An outstanding instance of the first has been the higher epistemic status increasingly enjoyed by videos on WhatsApp and other social media. President Bolsanaro himself indulges in statements where he freely contradicts statistics based on his “feelings” or “vision” of “reality.” The second includes the online proliferation of conspiratorial narratives, regularly delivered through WhatsApp, YouTube channels, and presidential and ministerial tweets. And thirdly, endless online debates about evidence often lead to a resolution based on the antagonistic divide: as one of Bolsonaro’s voters told me on Twitter, “in the end it’s all a matter of choice. Of which side you are on.” No surprise, then, that he and many others have chosen to grasp for an alleged outsider promising to lead them safely toward truth—which, in a context of epistemic disorder, also means toward reestablishing ontological order (Douglas 1966).

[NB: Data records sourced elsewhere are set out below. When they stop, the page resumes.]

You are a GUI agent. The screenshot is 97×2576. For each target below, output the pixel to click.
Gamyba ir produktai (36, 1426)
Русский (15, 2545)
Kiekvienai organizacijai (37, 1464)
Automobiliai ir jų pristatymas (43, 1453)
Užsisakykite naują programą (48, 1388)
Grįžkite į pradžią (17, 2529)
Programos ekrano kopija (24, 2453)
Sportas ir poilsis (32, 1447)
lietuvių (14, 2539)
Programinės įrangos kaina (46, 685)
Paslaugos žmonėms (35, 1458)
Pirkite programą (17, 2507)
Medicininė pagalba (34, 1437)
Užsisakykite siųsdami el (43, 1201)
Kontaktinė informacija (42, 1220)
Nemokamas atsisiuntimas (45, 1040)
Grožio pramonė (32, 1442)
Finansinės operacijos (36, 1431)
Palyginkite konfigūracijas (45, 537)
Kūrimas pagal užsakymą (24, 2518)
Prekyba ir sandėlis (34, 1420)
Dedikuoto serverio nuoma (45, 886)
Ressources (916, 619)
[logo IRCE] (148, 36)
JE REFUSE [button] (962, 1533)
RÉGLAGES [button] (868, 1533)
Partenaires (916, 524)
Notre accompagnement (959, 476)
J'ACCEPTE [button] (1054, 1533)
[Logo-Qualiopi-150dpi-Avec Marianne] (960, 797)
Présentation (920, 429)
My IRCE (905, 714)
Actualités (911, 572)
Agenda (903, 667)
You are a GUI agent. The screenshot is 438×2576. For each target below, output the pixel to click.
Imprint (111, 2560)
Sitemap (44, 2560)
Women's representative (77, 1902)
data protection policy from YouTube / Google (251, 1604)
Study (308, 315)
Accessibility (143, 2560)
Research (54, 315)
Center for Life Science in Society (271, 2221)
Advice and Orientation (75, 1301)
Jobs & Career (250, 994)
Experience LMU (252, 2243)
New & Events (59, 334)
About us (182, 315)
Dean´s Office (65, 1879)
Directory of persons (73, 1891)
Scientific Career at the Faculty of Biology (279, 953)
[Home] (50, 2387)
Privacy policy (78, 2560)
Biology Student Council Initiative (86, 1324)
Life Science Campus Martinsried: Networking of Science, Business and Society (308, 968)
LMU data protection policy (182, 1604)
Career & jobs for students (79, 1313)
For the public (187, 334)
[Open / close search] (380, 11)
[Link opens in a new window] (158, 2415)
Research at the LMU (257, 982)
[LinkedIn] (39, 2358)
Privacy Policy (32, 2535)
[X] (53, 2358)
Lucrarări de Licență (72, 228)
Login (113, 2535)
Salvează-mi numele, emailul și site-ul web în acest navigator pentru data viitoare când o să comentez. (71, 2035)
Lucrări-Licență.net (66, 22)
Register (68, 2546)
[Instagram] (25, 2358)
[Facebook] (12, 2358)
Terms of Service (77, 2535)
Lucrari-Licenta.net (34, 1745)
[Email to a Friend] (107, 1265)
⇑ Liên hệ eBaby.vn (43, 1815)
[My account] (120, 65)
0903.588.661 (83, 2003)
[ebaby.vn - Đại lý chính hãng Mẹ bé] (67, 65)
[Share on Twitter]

In a remarkable inversion (Laclau 2005), the public sphere became the arena of lies, hypocrisy, and manipulation, whereas the president’s (almost exclusively digital) camp became the sphere of truth and authenticity.
Finally, the cybernetic view on post-truth also helps shed light on its resonances with phenomena that define our age, such as conservative populisms (Waisbord 2018), the current architecture of digital media (Gerbaudo 2018), actually existing neoliberalism, and possibly others, such as evangelical Christianity: all imply a notion of truth as a posteriori validation (Mirowski 2019); work with an assumption that subjects are influenceable (Marres 2018); are based on user-generated content, which is constantly fed “back into the public that generates it in the first place, in a cybernetic feedback loop” (Mirowski 2019, 23); displace expert systems and broadcast media in favor of digital media that afford a paradoxical experience of non-mediation (Mazzarella 2018); foreground aesthetics, affect, and the vague, redundant, and performative language common to memetics, populist speech, and neoliberal skills such as coaching and self-help; replace Fordist forms of labor and social mobility with financialized, get-rich-quick schemes (Comaroff and Comaroff 2000); and obviate underlying economic and power asymmetries.
While it is post-truth and conservative populisms that have figured in headlines, I agree with Philip Mirowski (2019) that it was the advent of the Internet—history’s “greatest gift” to the neoliberals—and of increasingly capillary digital technologies that slowly but surely paved the way for actualizing their epistemic promise. Liberal democracy was consolidated in a different context, where truth was supposed to emerge in a public sphere from authorized channels organized through clear structures. It remains to be seen whether democracy and science, as we knew them, will survive this perfect neoliberal storm.